• Exercise requirements: Note on the material below: return exactly the lines from the line that holds "How do I perform: Click the delete" through the line that holds "the Horizontal Type", and leave out each picture.

• Provided data:

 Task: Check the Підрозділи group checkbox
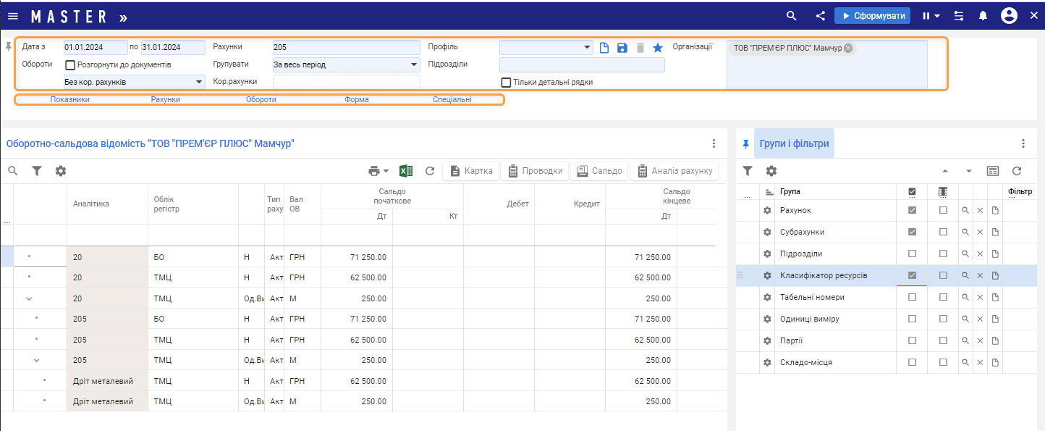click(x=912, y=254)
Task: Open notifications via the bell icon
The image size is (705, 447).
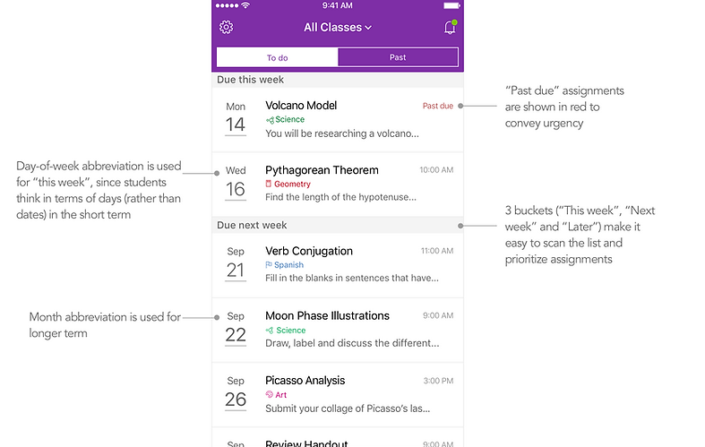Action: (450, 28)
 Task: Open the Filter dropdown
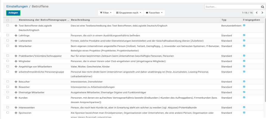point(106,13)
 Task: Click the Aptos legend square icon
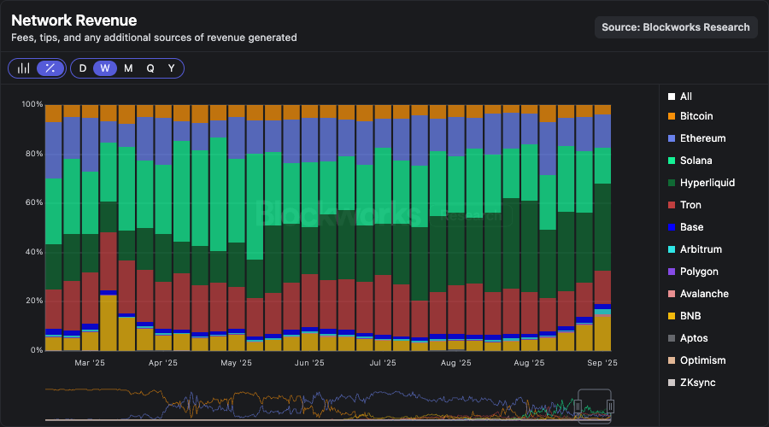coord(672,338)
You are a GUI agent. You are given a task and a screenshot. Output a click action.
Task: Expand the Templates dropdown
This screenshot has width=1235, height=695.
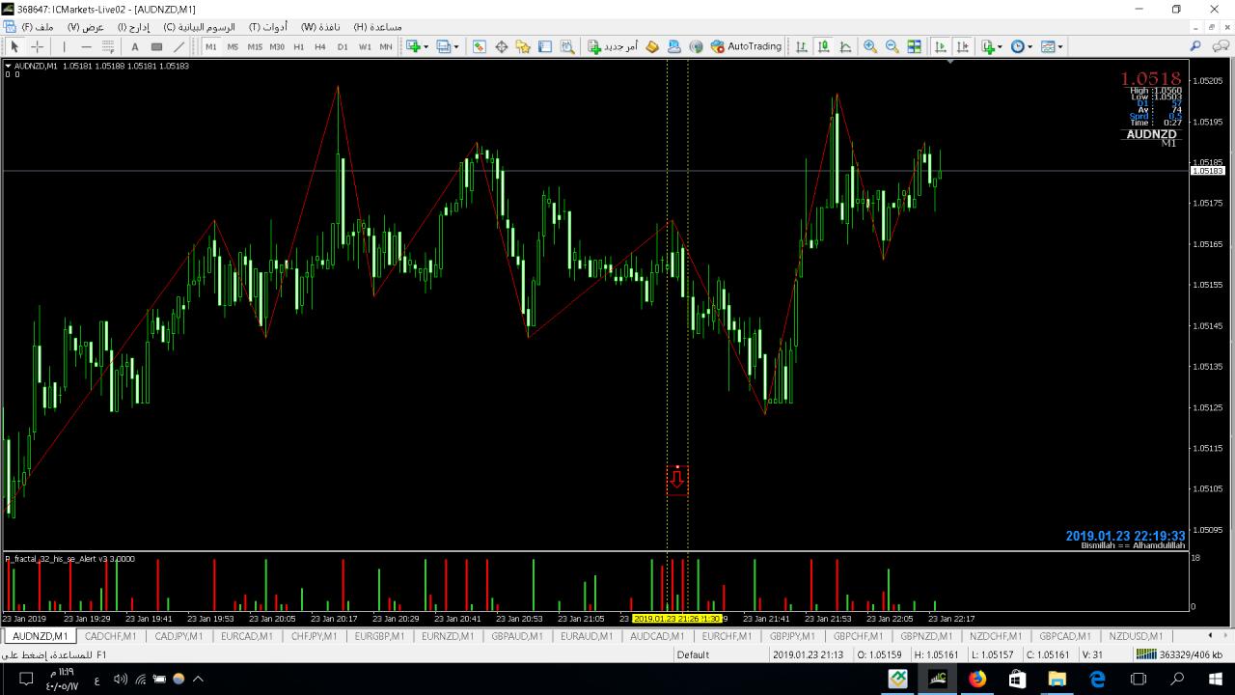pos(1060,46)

...

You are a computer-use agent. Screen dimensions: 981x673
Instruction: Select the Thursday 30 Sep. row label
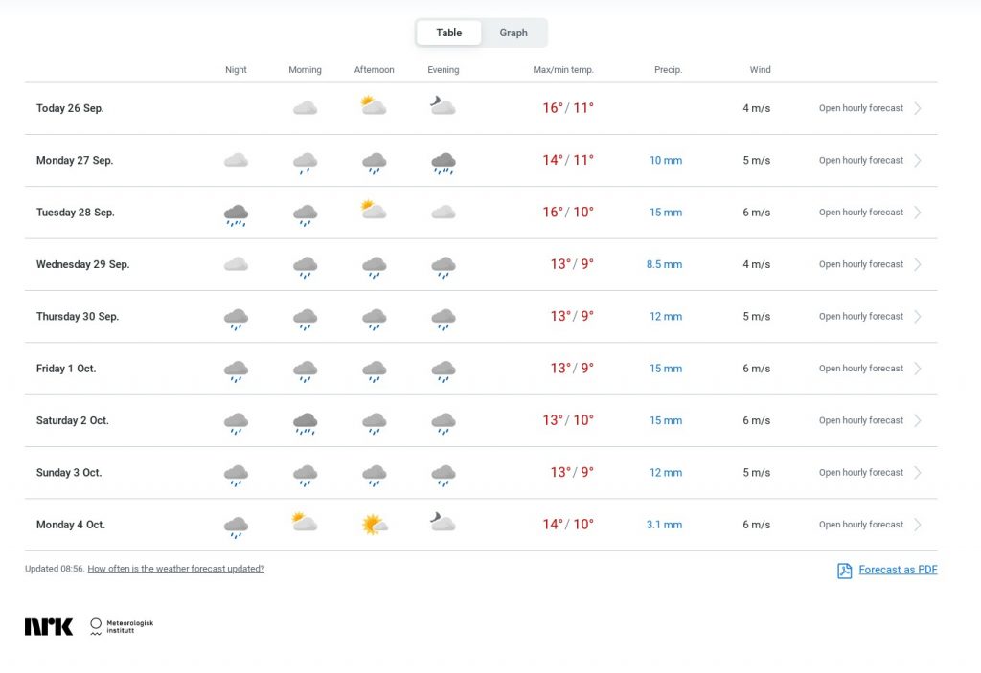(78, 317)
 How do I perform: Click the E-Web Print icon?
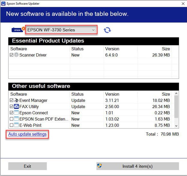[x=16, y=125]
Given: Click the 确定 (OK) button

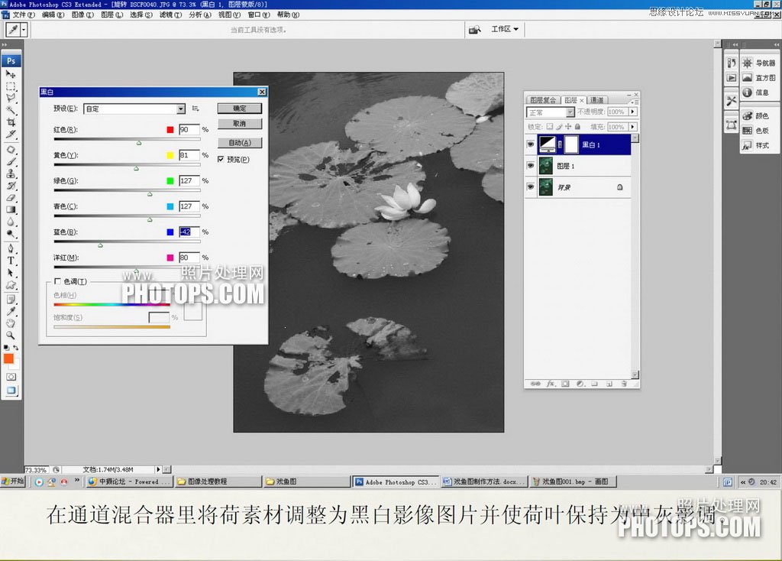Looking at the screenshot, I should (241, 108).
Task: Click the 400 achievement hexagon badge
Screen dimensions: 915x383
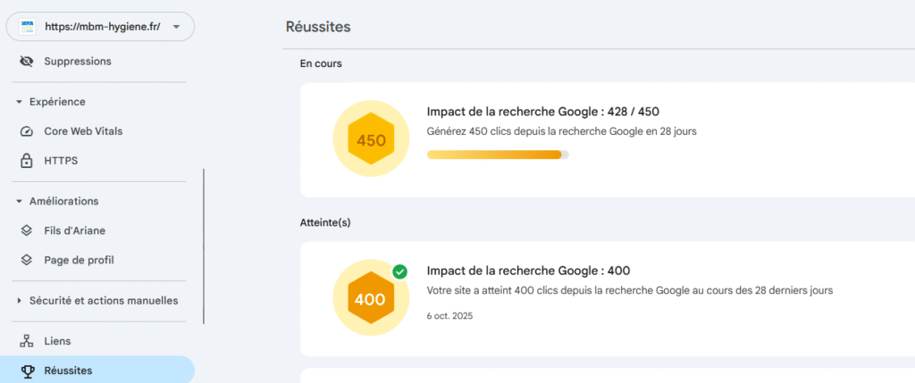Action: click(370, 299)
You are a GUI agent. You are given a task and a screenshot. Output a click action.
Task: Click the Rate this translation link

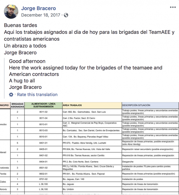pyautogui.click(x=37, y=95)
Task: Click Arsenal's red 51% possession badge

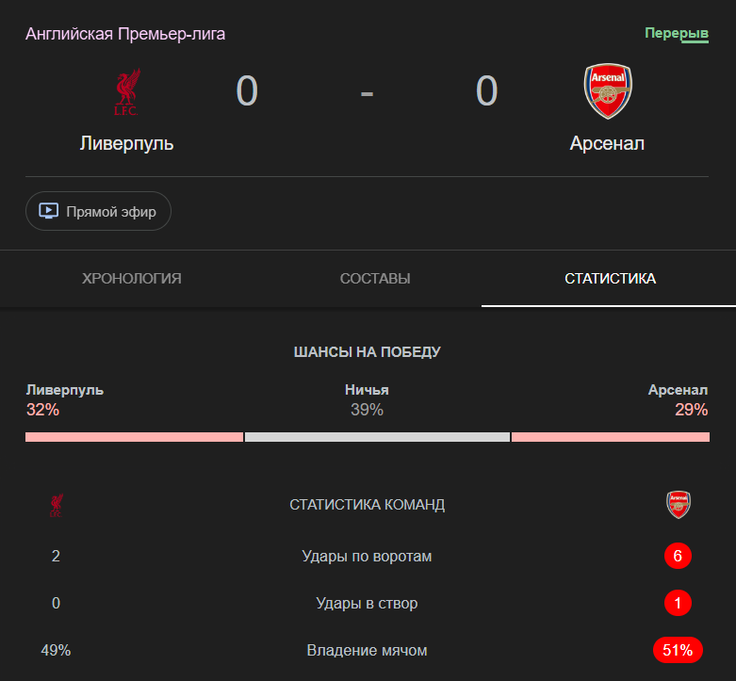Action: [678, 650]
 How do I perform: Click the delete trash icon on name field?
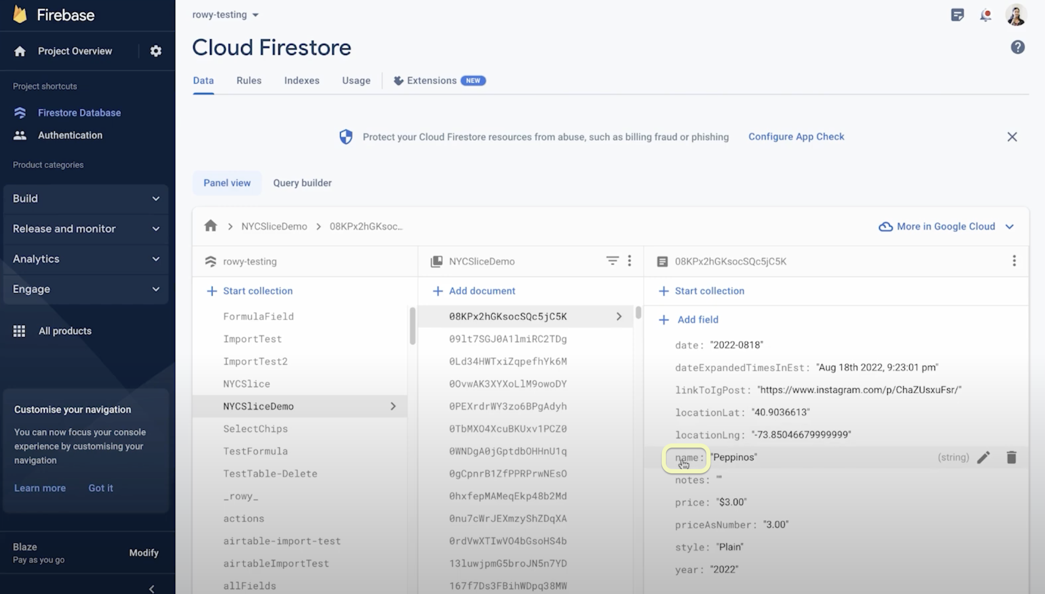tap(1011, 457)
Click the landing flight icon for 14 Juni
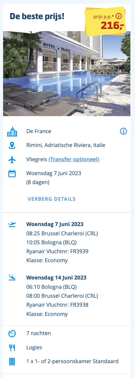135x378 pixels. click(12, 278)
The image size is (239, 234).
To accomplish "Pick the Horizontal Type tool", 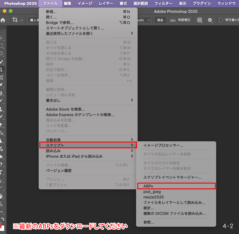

• Completed task:
 How do I perform: Click the delete trash icon on name field?
tap(1011, 457)
Click the landing flight icon for 14 Juni
135x378 pixels. click(12, 278)
The image size is (239, 234).
To accomplish "Pick the Horizontal Type tool", 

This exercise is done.